Do Bostonians Want 8 Pricey Suburban-style 20,000 Sq Ft Libraries or 26 Many-sized Walk-to Neighborhood Branches?
BPL president Amy Ryan has proposed “transforming” Boston’s library system by preserving eight existing “lead” libraries that are 20,000 square feet or more at the expense of the remaining 18 smaller libraries anchoring Boston’s 26 neighborhoods. The question is, Why? New York City just opened its newest branch in Battery City. It is 10,000 square feet. (See FOSEL earlier post on Green libraries). Of Seattle’s 26 new libraries, 15 are 10,000 square feet or less; 10 are between 10,000 and 16,000 square feet. Apart from its downtown library, which measures 362,000 square feet, none of Seattle’s neighborhood libraries are as large as 20,000 square feet. Large-sized libraries are expensive to build. The Mattapan branch cost almost $17 million. Battery City park’s construction budget was under $7 million. Seattle’s new neighborhood libraries cost from less than $500,000 to $10 million. For more about Seattle’s library-renovation model, see libraries_for_all_report.
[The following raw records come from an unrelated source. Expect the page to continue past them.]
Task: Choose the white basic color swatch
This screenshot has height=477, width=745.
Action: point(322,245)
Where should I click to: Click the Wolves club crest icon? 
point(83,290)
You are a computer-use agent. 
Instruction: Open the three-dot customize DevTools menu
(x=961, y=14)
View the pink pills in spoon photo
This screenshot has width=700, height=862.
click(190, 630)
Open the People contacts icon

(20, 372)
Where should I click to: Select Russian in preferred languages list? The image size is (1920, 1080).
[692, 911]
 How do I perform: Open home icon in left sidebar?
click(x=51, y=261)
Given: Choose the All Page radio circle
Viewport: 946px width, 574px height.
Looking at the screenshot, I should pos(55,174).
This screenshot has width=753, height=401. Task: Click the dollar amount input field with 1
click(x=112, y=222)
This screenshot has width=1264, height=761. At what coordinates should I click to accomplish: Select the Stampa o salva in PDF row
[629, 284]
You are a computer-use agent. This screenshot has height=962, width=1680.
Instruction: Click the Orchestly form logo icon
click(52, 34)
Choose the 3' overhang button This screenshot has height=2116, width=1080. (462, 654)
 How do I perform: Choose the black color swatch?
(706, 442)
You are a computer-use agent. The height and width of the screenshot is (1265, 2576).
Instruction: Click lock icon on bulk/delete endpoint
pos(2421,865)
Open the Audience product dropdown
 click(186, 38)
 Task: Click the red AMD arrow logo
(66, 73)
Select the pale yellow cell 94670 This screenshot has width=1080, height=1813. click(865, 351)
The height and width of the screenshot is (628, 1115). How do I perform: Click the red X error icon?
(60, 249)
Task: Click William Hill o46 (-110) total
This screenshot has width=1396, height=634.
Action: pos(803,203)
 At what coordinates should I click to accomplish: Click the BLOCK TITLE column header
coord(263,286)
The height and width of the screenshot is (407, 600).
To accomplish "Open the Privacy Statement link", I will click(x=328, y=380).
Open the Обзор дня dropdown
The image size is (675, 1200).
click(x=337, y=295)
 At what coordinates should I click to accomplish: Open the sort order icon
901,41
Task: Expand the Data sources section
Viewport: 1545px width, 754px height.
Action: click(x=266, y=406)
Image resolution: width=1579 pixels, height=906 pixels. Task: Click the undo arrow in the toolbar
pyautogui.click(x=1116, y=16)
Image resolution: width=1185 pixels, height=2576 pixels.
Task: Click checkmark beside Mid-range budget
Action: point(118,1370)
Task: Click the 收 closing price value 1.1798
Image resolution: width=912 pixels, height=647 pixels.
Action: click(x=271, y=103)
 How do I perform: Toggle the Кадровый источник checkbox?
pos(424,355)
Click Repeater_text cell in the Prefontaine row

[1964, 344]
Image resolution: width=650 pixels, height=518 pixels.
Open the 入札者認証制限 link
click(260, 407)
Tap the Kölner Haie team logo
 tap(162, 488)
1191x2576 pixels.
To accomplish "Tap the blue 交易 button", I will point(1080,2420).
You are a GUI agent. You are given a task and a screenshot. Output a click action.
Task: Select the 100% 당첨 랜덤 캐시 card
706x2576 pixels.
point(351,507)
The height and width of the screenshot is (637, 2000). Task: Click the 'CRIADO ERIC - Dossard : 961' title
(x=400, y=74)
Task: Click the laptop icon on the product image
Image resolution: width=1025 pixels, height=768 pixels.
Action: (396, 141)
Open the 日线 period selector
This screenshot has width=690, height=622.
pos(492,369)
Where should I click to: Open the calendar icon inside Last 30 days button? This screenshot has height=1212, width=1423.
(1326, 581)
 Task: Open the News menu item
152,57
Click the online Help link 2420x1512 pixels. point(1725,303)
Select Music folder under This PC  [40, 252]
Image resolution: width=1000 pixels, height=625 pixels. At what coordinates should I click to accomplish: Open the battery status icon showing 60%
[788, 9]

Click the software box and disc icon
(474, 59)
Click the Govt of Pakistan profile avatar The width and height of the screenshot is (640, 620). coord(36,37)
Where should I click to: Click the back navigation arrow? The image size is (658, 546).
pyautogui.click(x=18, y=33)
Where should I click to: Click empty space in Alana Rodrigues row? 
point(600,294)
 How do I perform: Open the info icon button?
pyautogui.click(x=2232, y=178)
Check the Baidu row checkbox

I firmly believe the small-branch library is the right move. People are all about convenience, and a mega-librarian can’t get to know her/his customers like a neighborhood librarian can.
As another point-of-reference, Wal-Mart is opening more ‘neighborhood markets’ that are much smaller than ‘super stores’, to help attract customers who don’t want to deal with large parking lots or checkout lines. Convenience is king.
Since most of our representatives already seem to agree that neigborhoods need libraries, who or how can we most effectively lobby Amy Ryan and Mayor Menino to show them what NYC and Seattle are doing?